死者





 どうして先輩は死なないのだろう。
 
 と西田は思う

 たとえば銃弾が掠れていったり、空から爆弾を落とされたり、振り下ろされる刀のきらめきを見ながら西田は思う。彼を矛盾の盾のように守る猫は、本当に堅固で屈強に見えるけれど、その実は柔らかい肉であるはずだ。銃弾は通過するし、爆撃にあえば焼け焦げ、振り下ろされる刀は猫の肉を裂くだろう。(もっともその前に猫の牙でやられている場合も多々あるわけだが。)
 あとたった数瞬しゃがむのが遅かったら、あとたった数寸立ち位置がずれていたら、彼だって彼の猫同様あっさり死ぬに違いないのだ。なのに彼は死なない。
たとえば西田がその手で新条をふと引きとめていればそれにより側頭部を貫かれて彼はあっさりと死ぬに違いないのに。
 けれど西田の手は新条に触れない。
 触れることが出来ない。
 
 時間を稼ぐために捨て駒となり、死ねと要約すればそのような命令に西田が従ったのは、決してそれが有益だからではなかった。むしろただの無駄であろう。無駄な知らせの余計な襲撃、を避けるための無駄な時間稼ぎだ。
 それでもその命令を聞いたのは、上官を信じていたわけでも、仲間を逃がすためでもなくただの命令だったからだ。どのような命令をもすぐに理解し、実行できるように西田は新条に叩き込まれたし、また自らも率先して叩き込んだ。それだけの成果だった。
 死において得られる名誉も、自殺者の高揚もなかった。西田は自分は新条についで生き汚いのだと自負していた。決して名誉の戦死を受け入れるような立派な人格者ではなかった。だから自分が死ぬのは、生きようとあがき、這い蹲り、それでも光の見えるほうに進み、そして無様に死ぬのだとそう思っていた。
 けれどそれはどうやら違うらしい、と西田は笑った。なんと言ったって自分はこれから、どうやら無駄な名誉の戦死を遂げるらしいのだから。

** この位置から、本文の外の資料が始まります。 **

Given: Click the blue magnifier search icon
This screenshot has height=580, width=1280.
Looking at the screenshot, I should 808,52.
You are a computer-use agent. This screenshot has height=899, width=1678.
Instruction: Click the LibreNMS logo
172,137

もしかしたら生きて返れるかもしれないが、その可能性も絶望的だ。霞む視界に笑い出したくなる。
 叶うことがないのなら
 叶う事もないのなら自分よりはるかに生き汚い新条を西田は思いたかった。そして彼に生き抜いてほしかった。命を、国を、背負い生きて欲しかった。彼ならばその恐るべき自虐を持って、全てをなしえるだろう。名誉をもって自虐とし、地位を持って自虐とし、敗北をもって自虐とし、勝利を持って自虐とするだろう。英雄と叫ばれる自分を恥じ、そしてそんな自分をさげすみ、さげすんだ事を恥じ、恥じた事さえ恥じるだろう。
 彼ならばそのような袋小路に陥るだろう。
 そうしてそれでも暴走するままに皇国を救うだろう。

 彼を救うのならそれは殺すしかないのかもしれない、と西田は常々思っていた。彼の人間とは思えない生き汚さを(彼は殺されるとなるならば、自分の全てをもってして抗うだろう。時にはそれを受け入れたふりさえして、自分を殺そうとするものを殺しにかかるだろう)全てねじ伏せ殺すしかないのかもしれない。

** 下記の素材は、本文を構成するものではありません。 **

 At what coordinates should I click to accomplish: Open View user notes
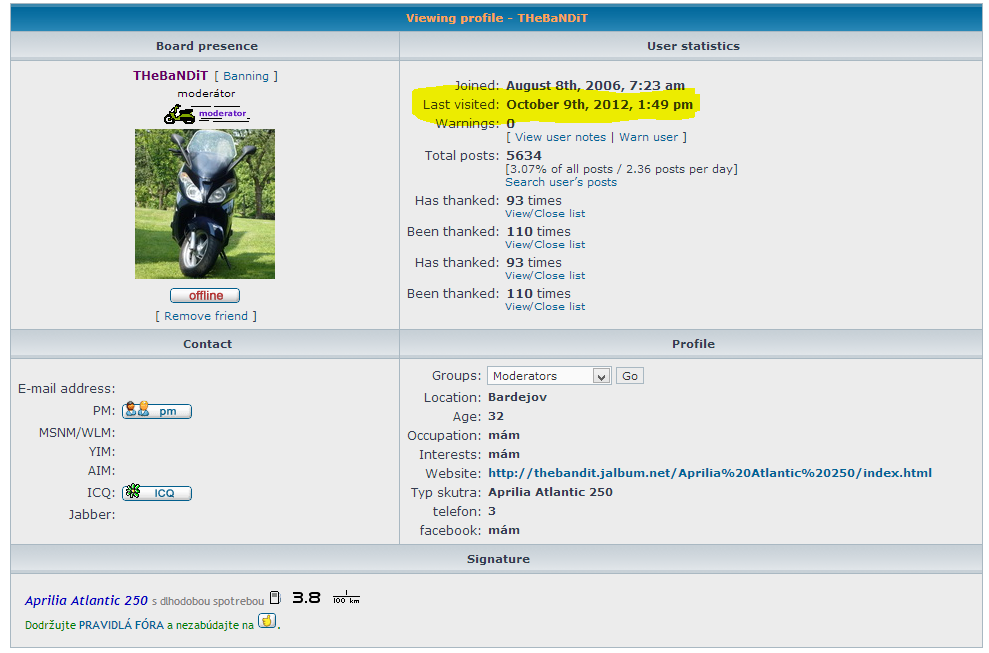tap(560, 137)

 そして何故だか西田は、それを行うのは自分のような気がしていたのだ。けれど違った。それは違ったのだ。あぁ、視界が滲む滲む。

 西田は死後の世界なんてものを信じてはいなかったのだが、どうやらそれは違うらしかった。西田は死んで、そして新条を見ていた。新条はやはり西田の想像通り想像を絶する自虐を持って事を進める。的確に、出来る範囲で。それが滑らかに流れれば流れるほど西田は思う。
 どうして、先輩は死なないのだろう、と。
 銃弾は彼をかすめ、爆撃は彼の頭上から降り折り、刀は彼に向かって振り下ろされる。あと数瞬なのに。あと数寸なのに。自分の触れられない手が、もしも新条を振り向かせる事が出来たなら、彼はきっと死ぬだろうに。猫は柔らかいはずなのに。彼も柔らかいはずなのに。すぐに死んでしまう肉袋なのに。彼の周りは敵も味方も死んでいくのに。

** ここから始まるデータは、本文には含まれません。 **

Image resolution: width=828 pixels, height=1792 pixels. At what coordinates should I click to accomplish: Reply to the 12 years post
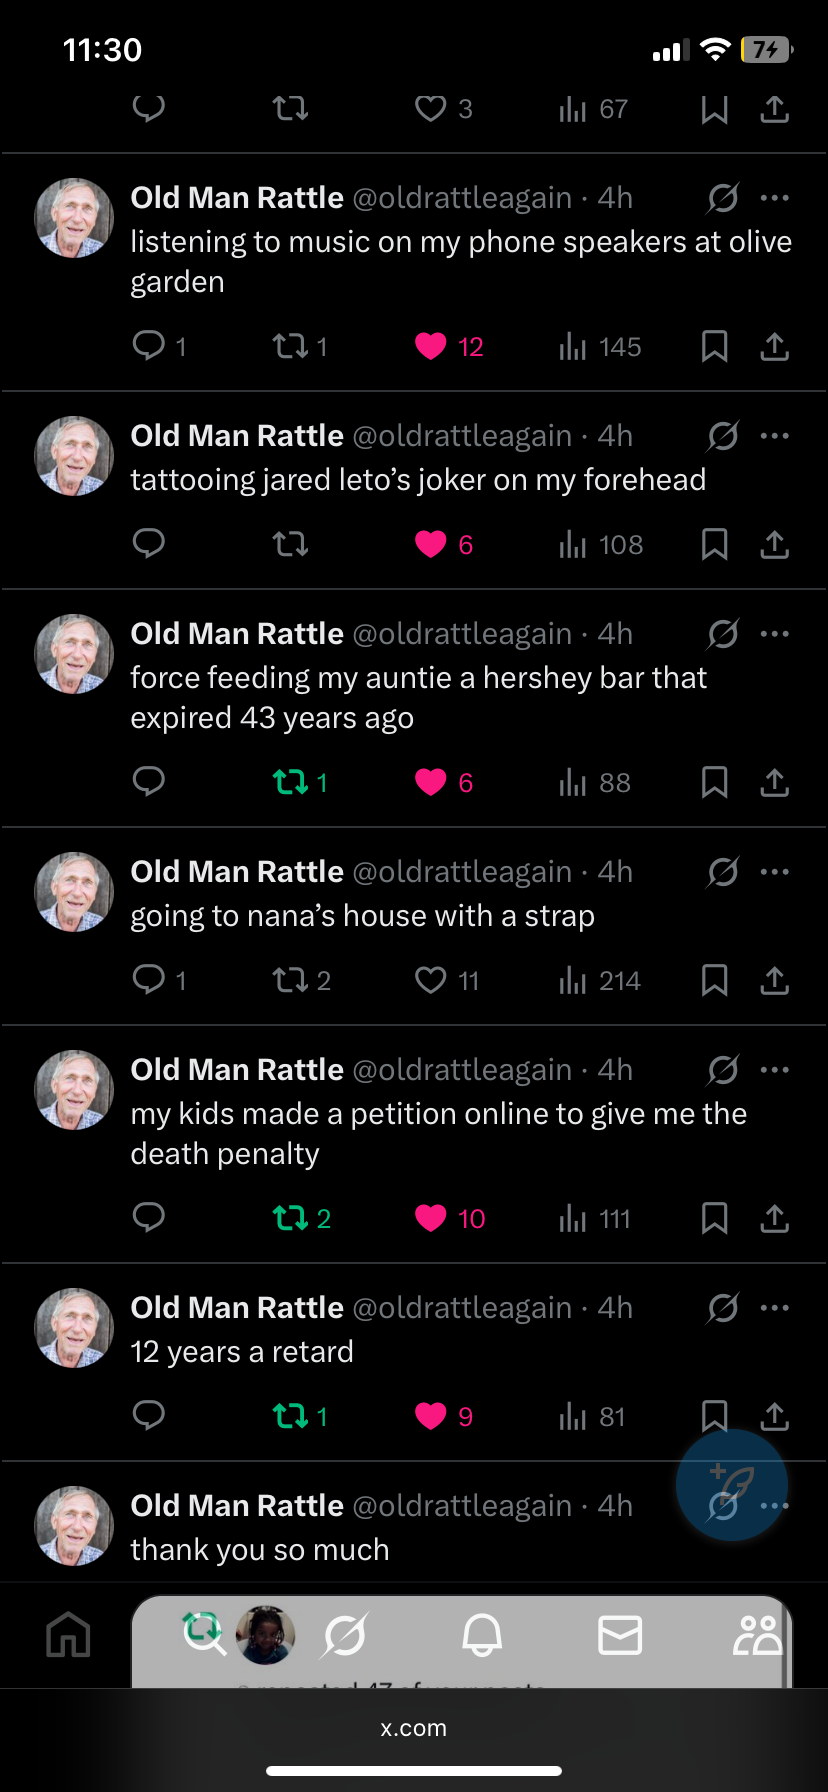pyautogui.click(x=149, y=1416)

 どうして彼は死なないのだろうと、西田は新条の首に手を回し、頚動脈の場所を目で確かめ、押さえようとする。けれど手に伝わる感触は微塵もない。時折何かに感づいたように千早と目があうけれど、笑い返しても何が起こるわけではない。
 どうして先輩はしなないのだろう。
 西田は新条を救うには、彼を殺すしかないのだと思った。彼の全てを挫いて捻じ伏せ殺すしかないのだと思っていた。そうしてそれをするのは自分だと思っていた。なぜだか。